▶ _ABOUT THIS EXERCISE_
Scan the entries below and count the lines holding the string "agent". Supply only the number.

▶ _GIVEN DATA_
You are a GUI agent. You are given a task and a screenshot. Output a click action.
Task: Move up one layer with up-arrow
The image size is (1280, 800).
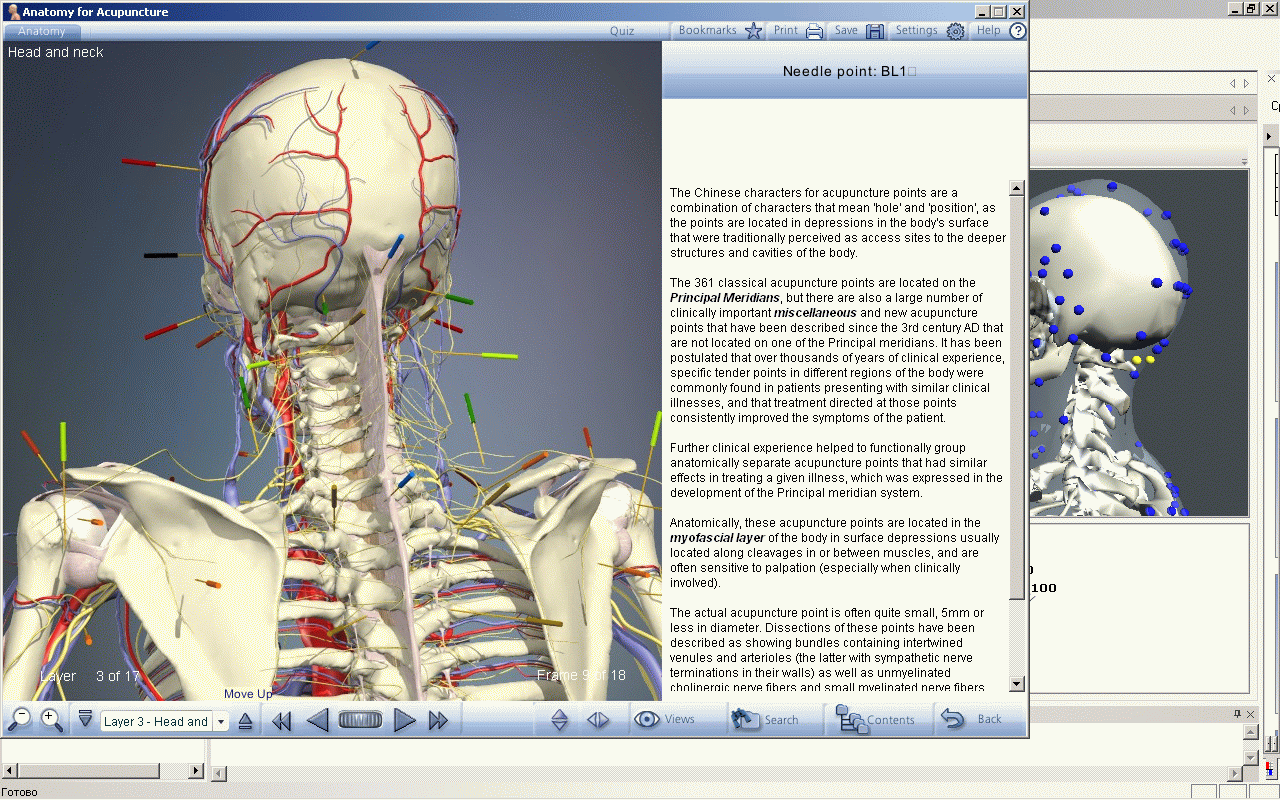point(245,721)
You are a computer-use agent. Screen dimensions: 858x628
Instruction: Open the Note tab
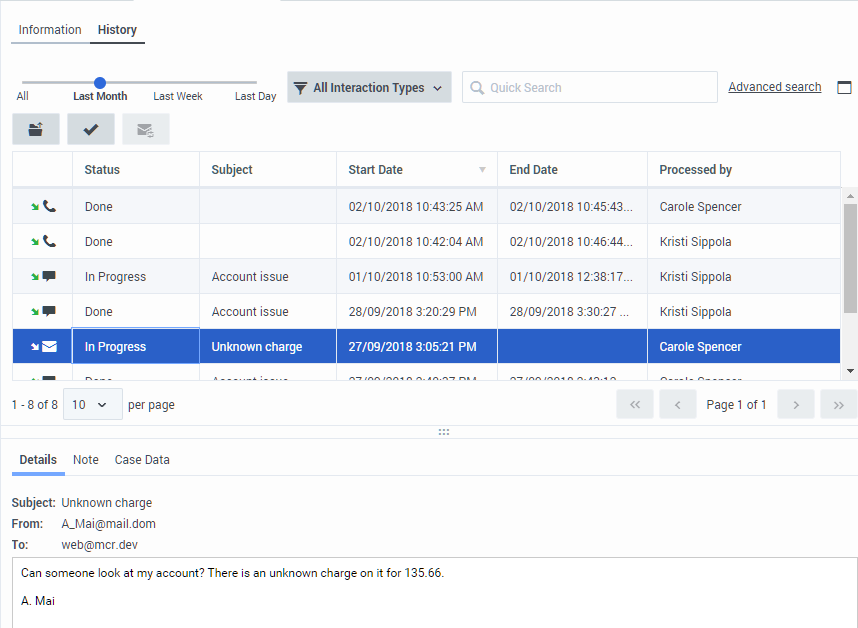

▶ _RESPONSE TO THIS TASK_
2